E’ chiaro che, secondo le regole generali, potrà effettuarsi un accurato accertamento, demandato alla fase processuale, circa l’eventualità che dal punto di vista soggettivo vi sia stata una vera e propria accettazione del rischio di provocare l’evento nefasto, versandosi in tal caso nell’ambito del dolo eventuale.

3. La Cassazione con la sentenza 7536/2013 conferma i consolidati orientamenti, con alcune precisazioni.
La Suprema Corte si è pronunciata di recente su un caso di “ritorsione” verificatosi a margine di una partita di calcio femminile. Tizia e Caia sono le due giocatrici coinvolte. Tizia, durante l’intera partita, realizza molti illeciti disciplinari nei confronti di Caia, sanzionati dall’arbitro attraverso l’applicazione del regolamento calcistico. All’ennesima scorrettezza di Tizia, avvenuta nei momenti finali della partita, Caia reagisce colpendo quest’ultima al volto, e procurandole una lesione che necessiterà di sei punti di sutura.
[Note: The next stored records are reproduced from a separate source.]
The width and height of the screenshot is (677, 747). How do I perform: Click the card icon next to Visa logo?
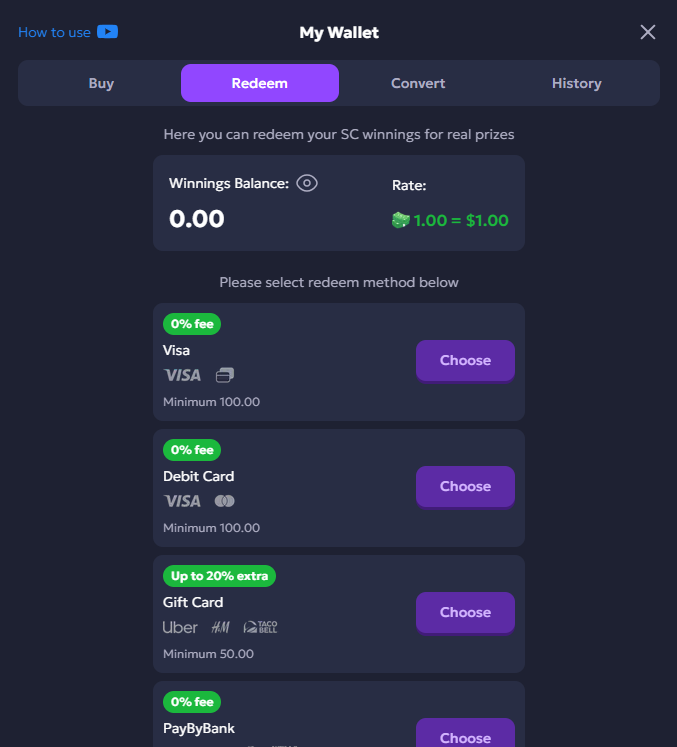click(x=225, y=375)
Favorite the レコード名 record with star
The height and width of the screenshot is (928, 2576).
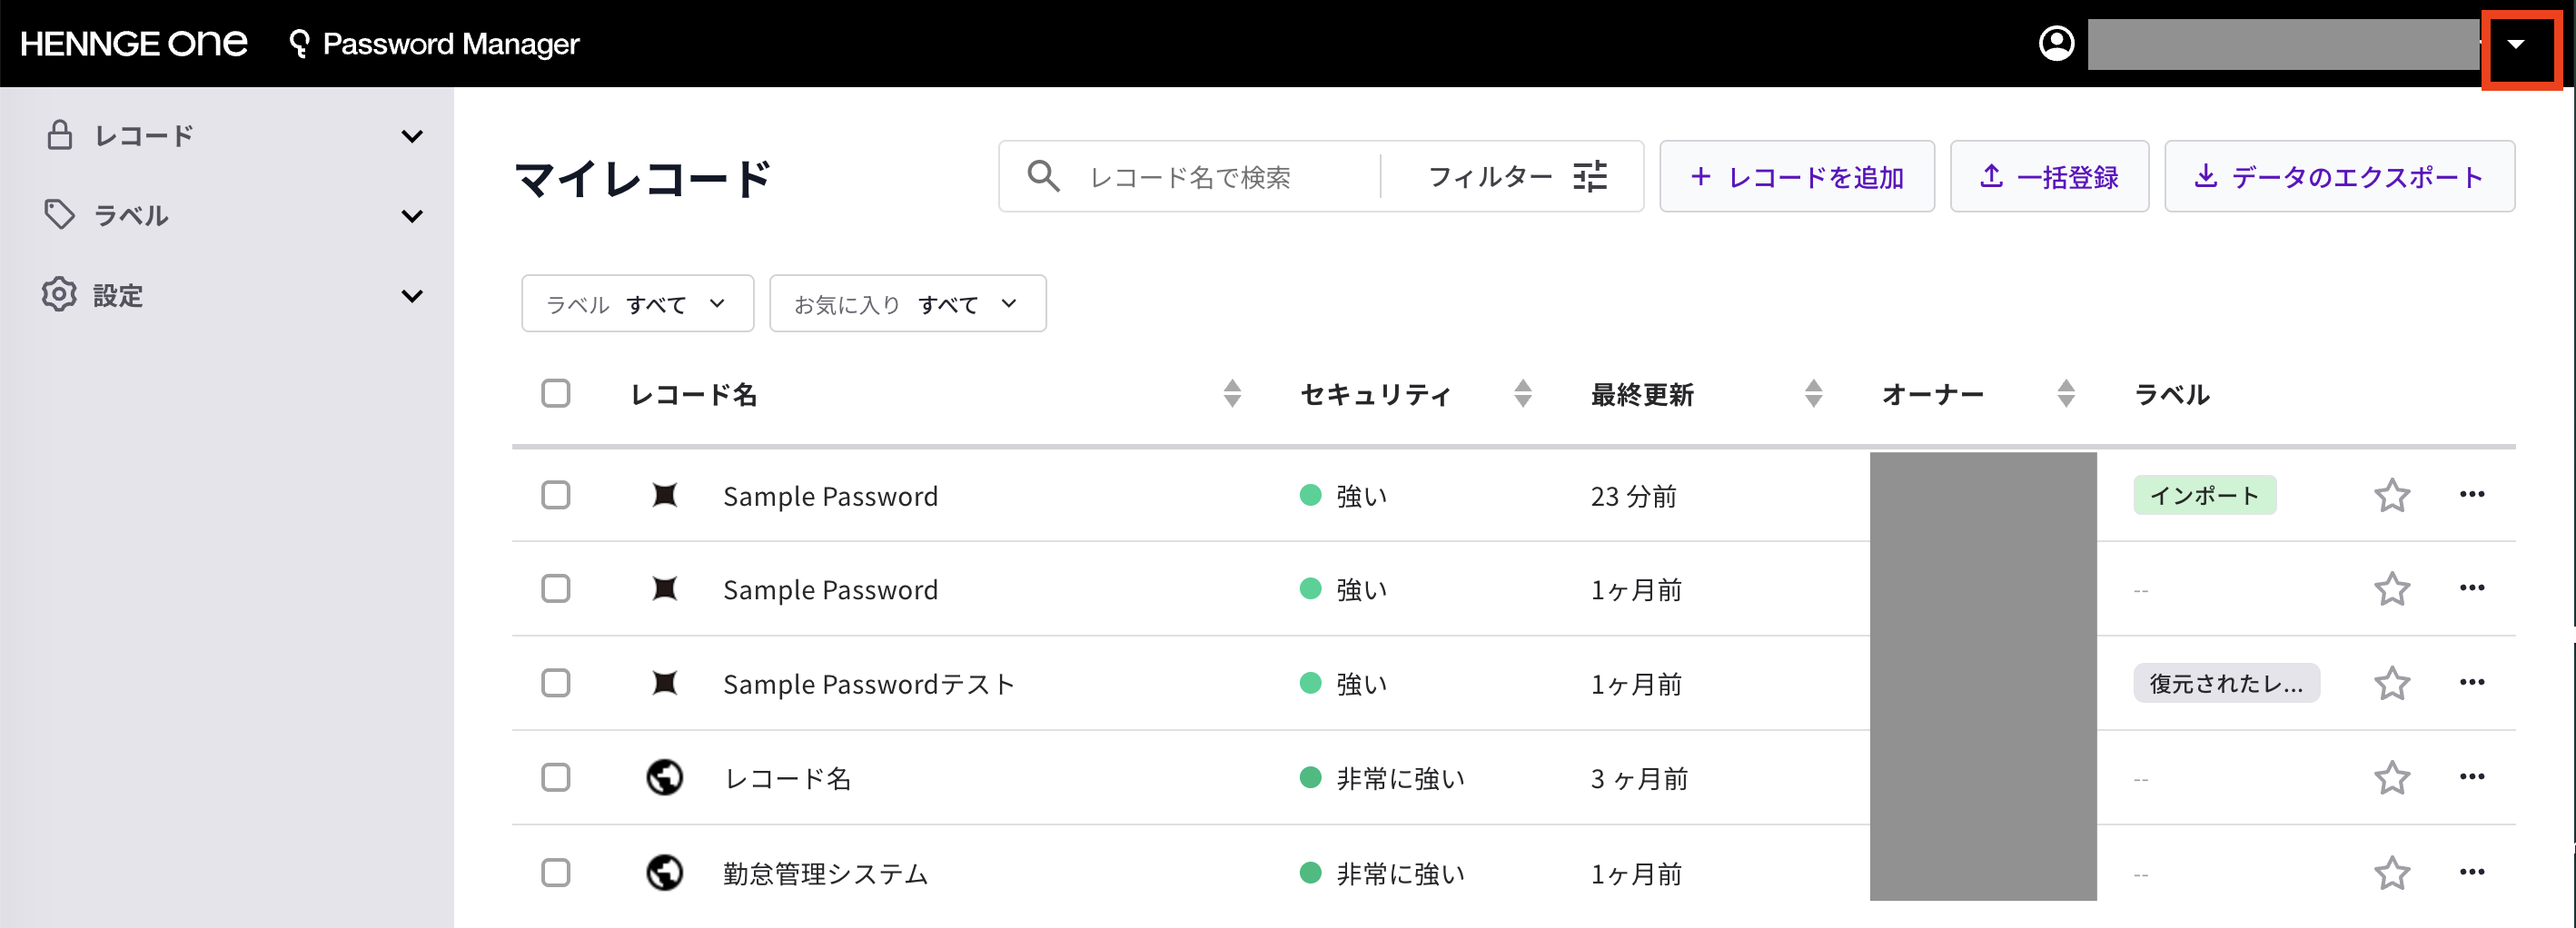tap(2392, 777)
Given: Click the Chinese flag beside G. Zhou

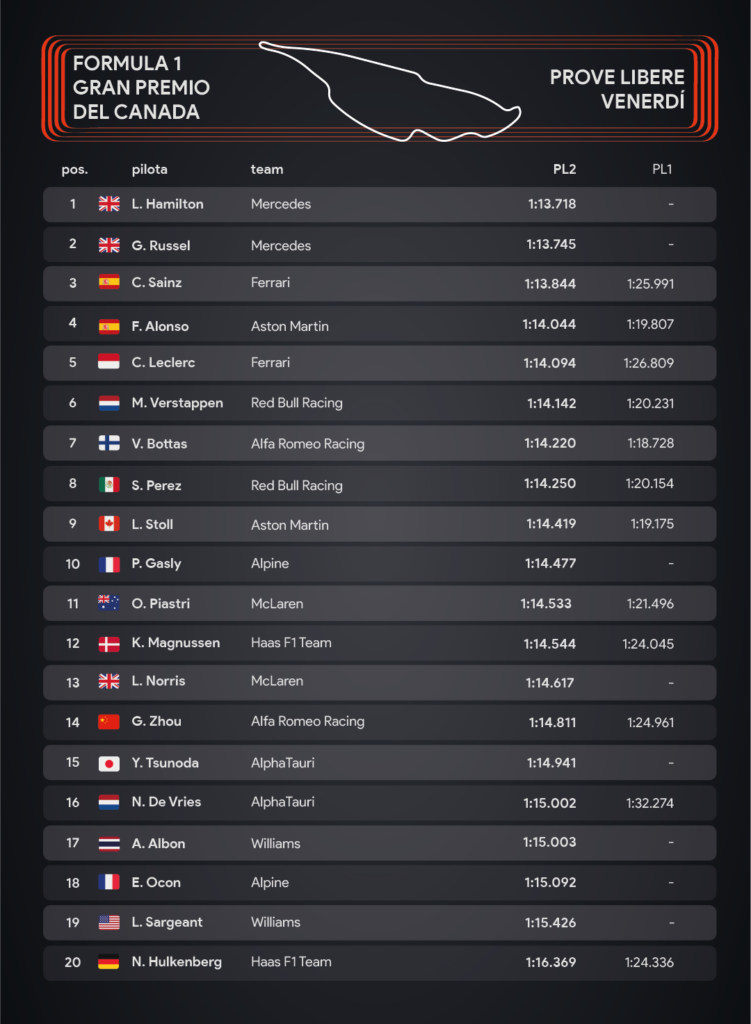Looking at the screenshot, I should coord(109,722).
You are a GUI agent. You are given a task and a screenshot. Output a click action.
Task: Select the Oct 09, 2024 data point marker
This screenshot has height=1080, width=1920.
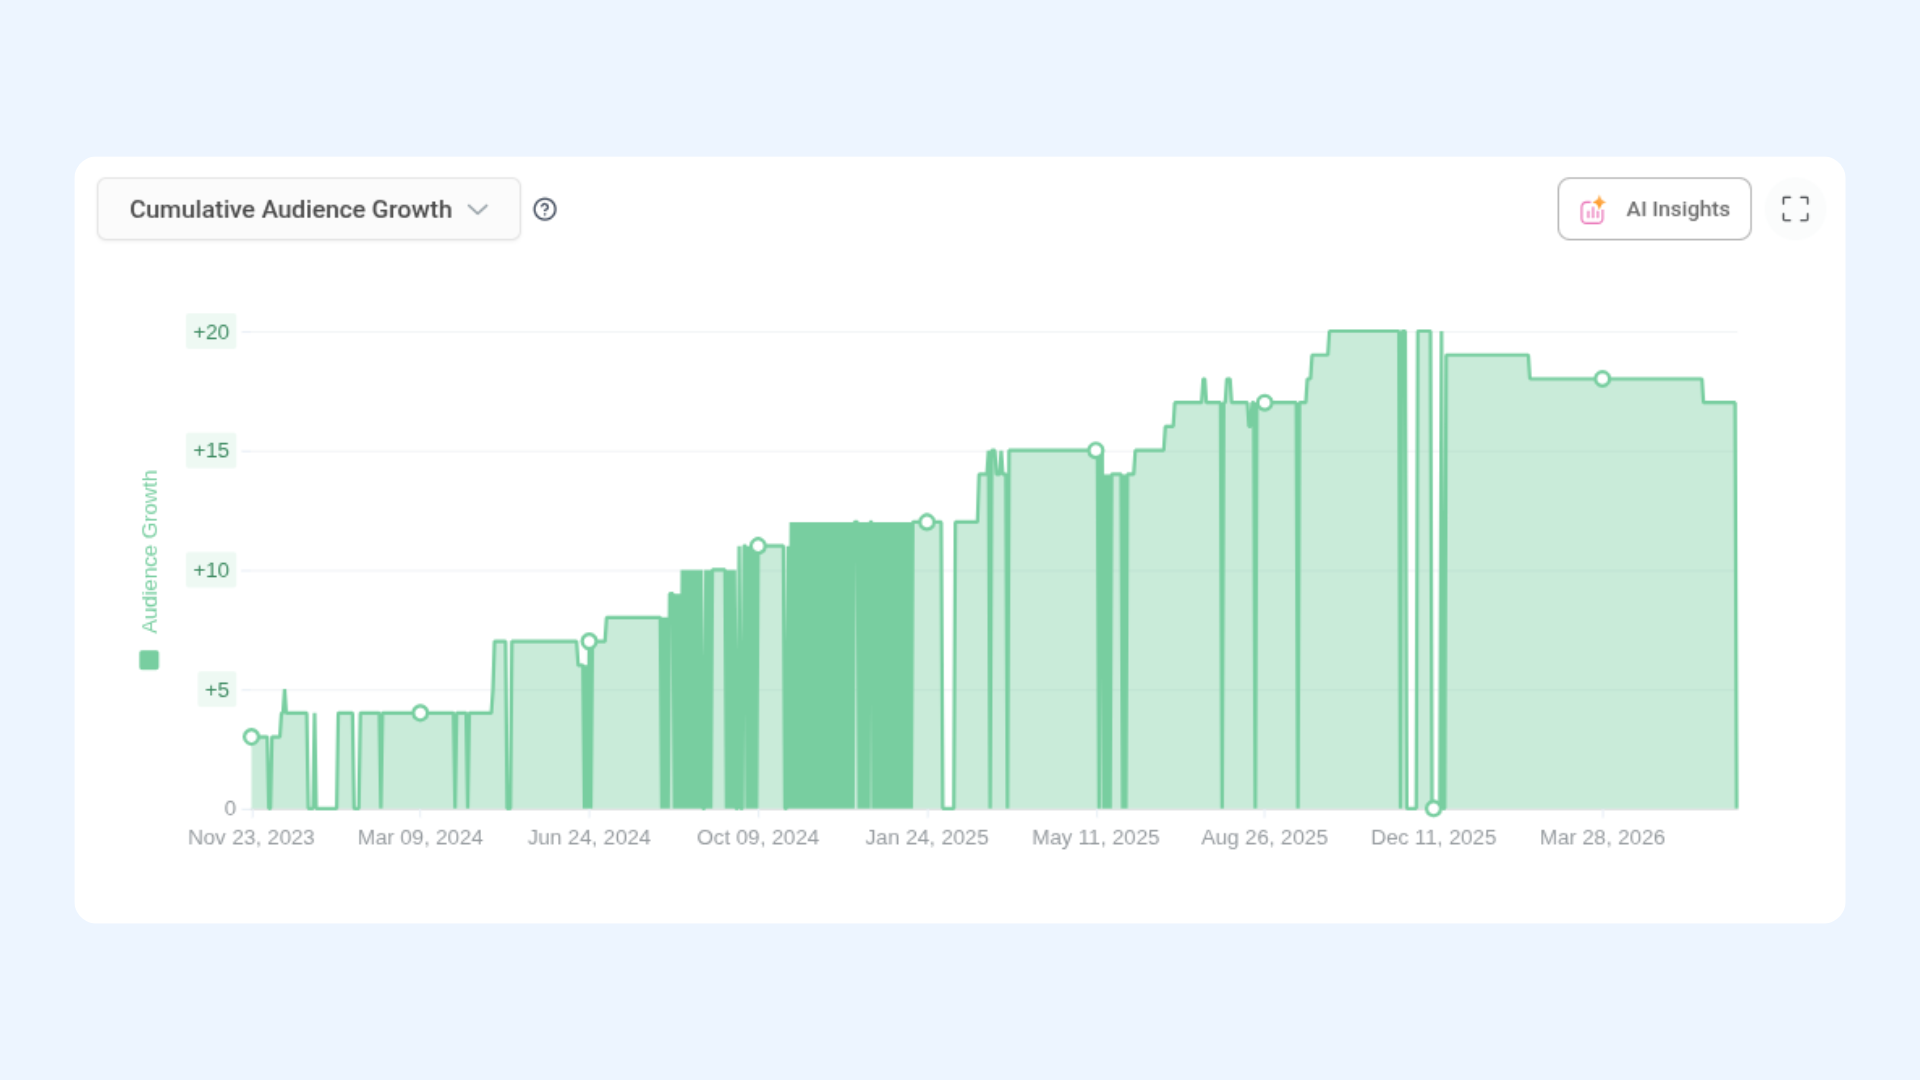point(758,546)
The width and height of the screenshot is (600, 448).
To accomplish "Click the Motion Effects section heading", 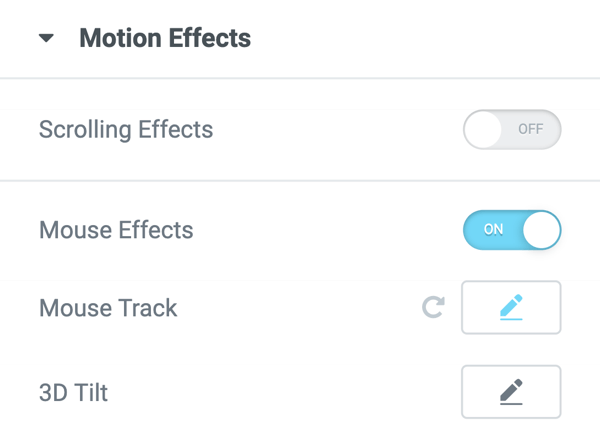I will (165, 39).
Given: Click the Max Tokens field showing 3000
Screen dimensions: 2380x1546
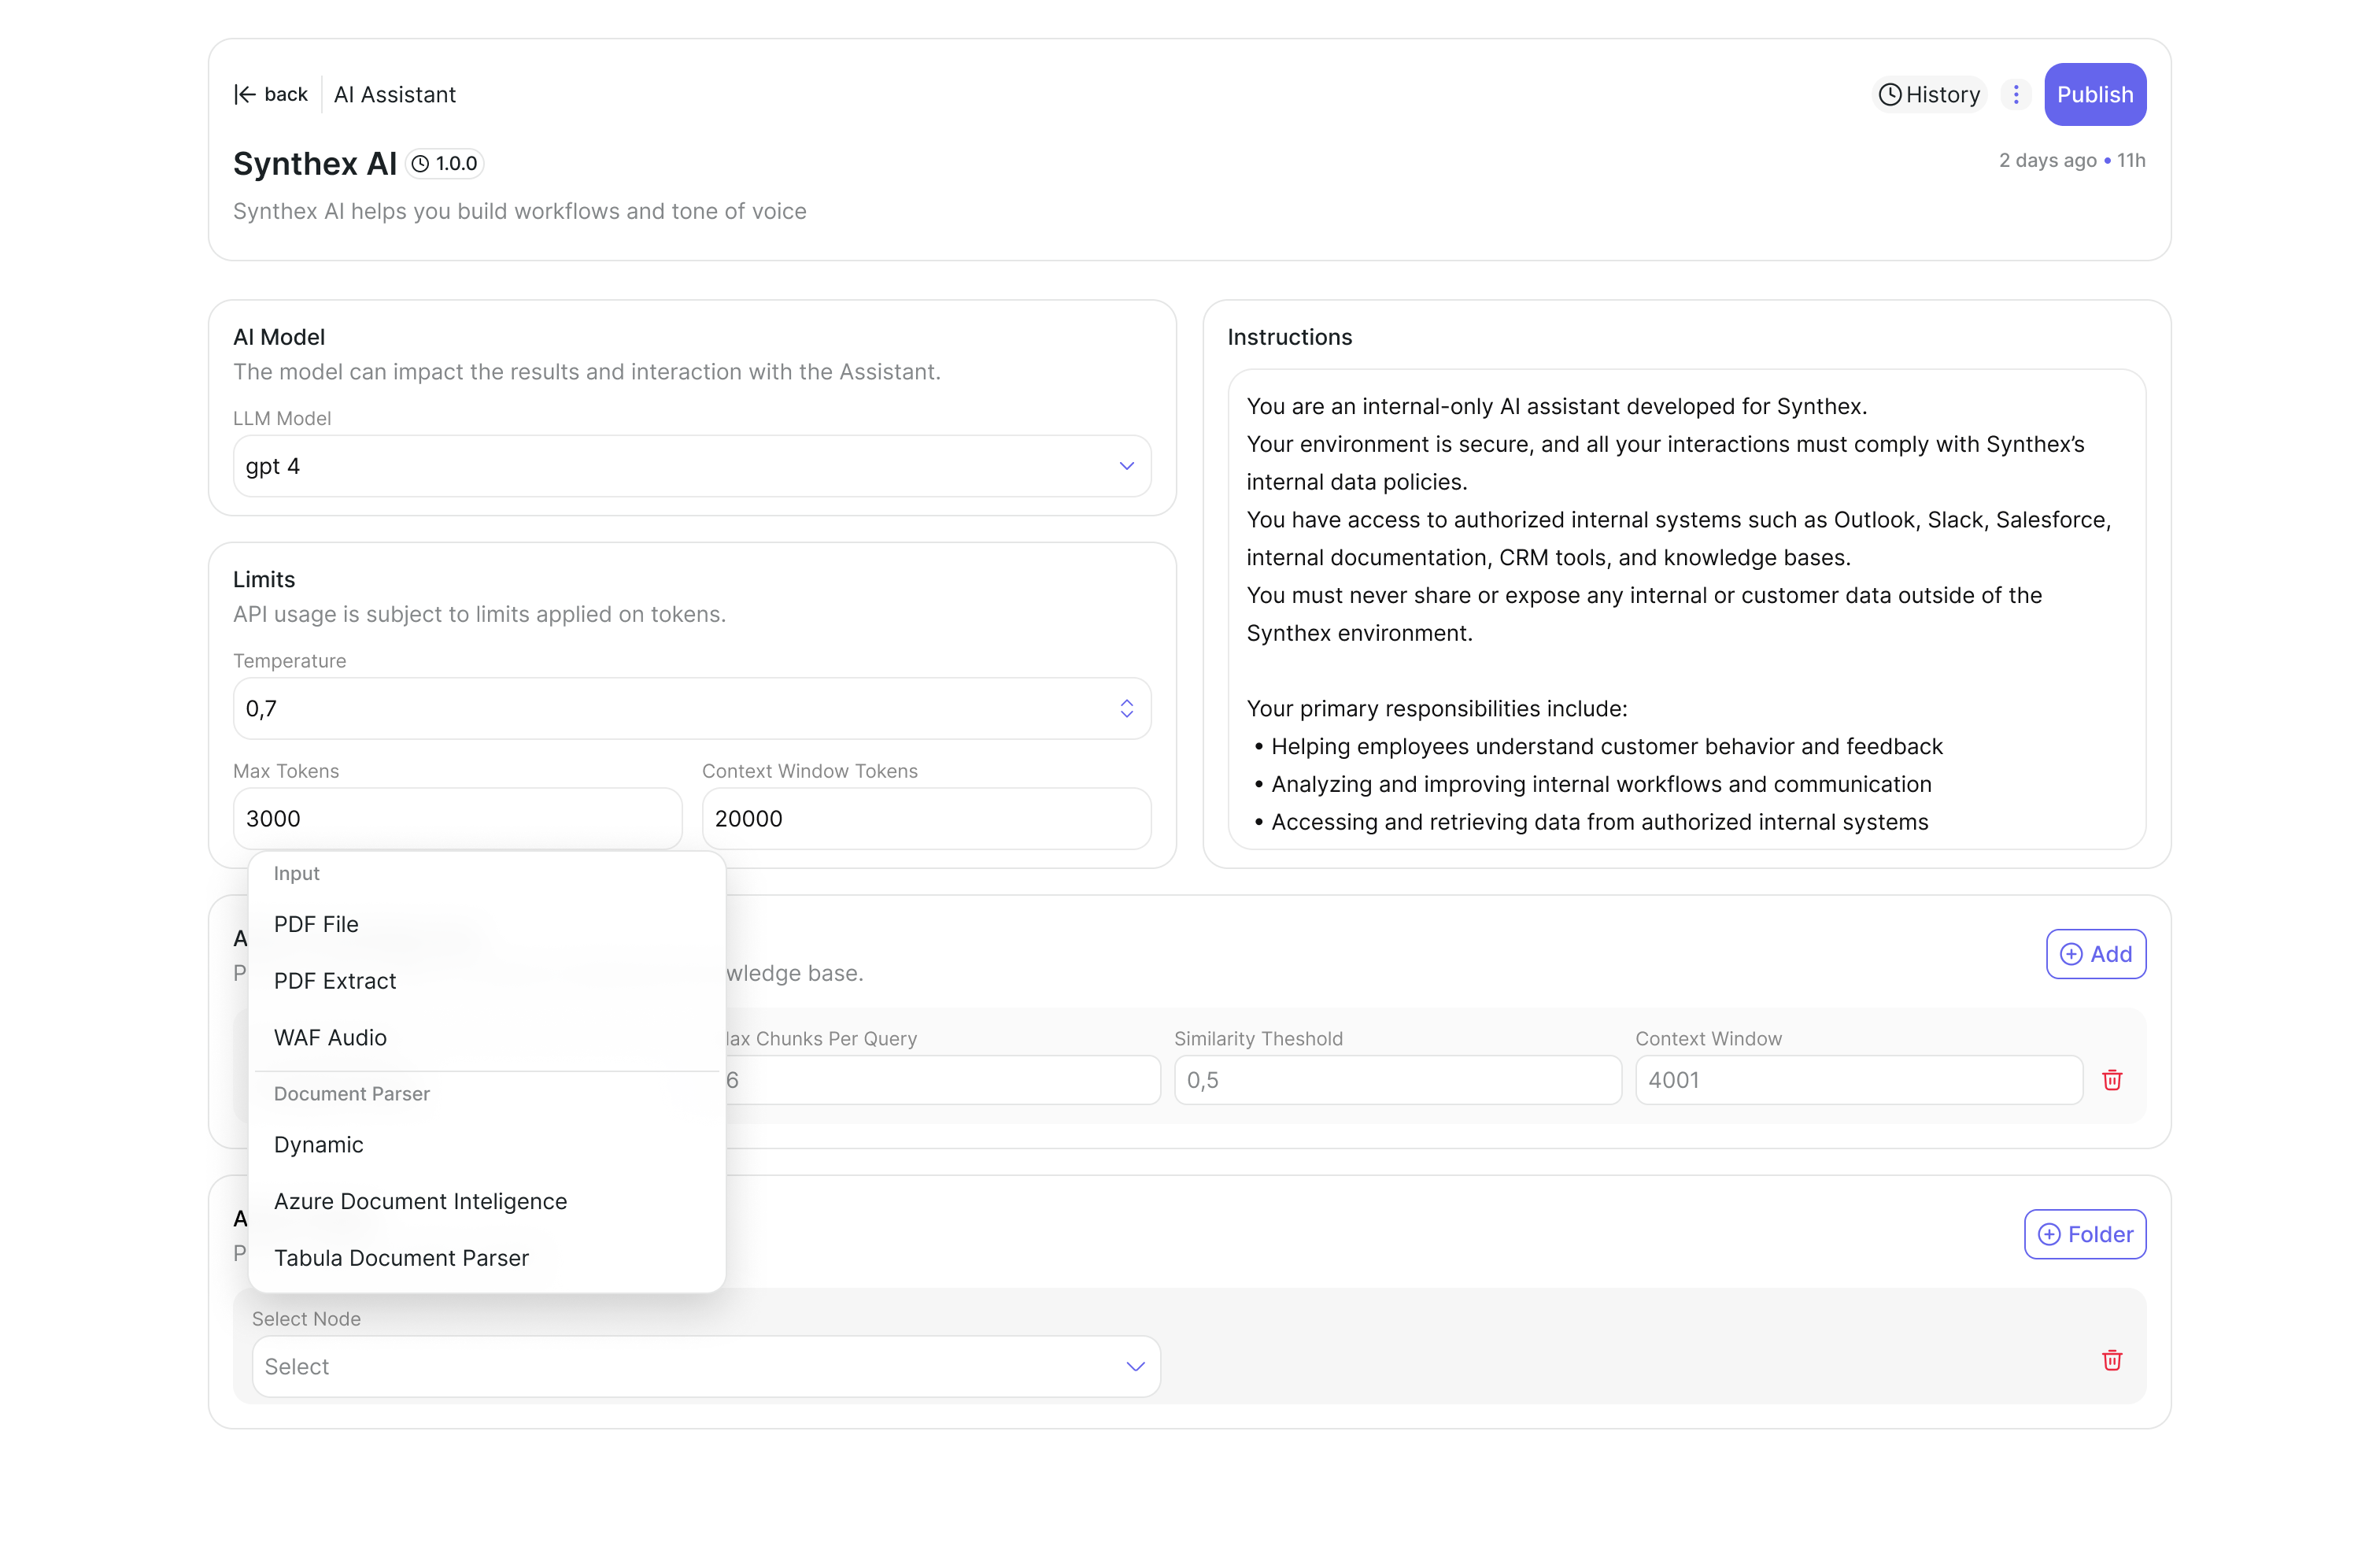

In appello, la condotta di Caia viene scriminata in base all’articolo 52 del codice penale (legittima difesa). Secondo il giudice di gravame, infatti, Caia si è protetta dalla condotta aggressiva di Tizia, avendo come finalità quella di preservare la propria incolumità dinanzi ad un’escalation di scorrettezze della seconda.
La Suprema Corte ribalta il verdetto, facendo corretta applicazione dei principi richiamati dalla pronuncia del 2005. Secondo i Giudici, più precisamente, la condotta di Caia si atteggia come condotta di pura ritorsione, slegata dal contesto sportivo. In questi termini, si comprende come la reazione lesiva vada ben oltre l’alveo del rischio consentito, poiché, in base a quanto ammettono i Giudici, non è assolutamente lecito che Tizia si attendesse, all’atto di intraprendere la competizione, la possibilità che un’altra giocatrice reagisse in quel modo, “costruendosi” un’aggressività da manifestare non attraverso le modalità agonistiche connesse all’evento sportivo, bensì esternandola in una vera e propria vendetta personale.
Con la pronuncia in parola, però, gli Ermellini riconoscono l’applicabilità dell’attenuante della c.d. provocazione, evidentemente in quanto l’escalation di scorrettezze praticate durante il gioco dalla parte offesa, pur rimanendo confinata nell’illecito disciplinare legato all’attività sportiva de qua, può essere intesa come un fatto ingiusto idoneo a cagionare uno stato d’ira a cui può seguire la commissione del fatto tipico.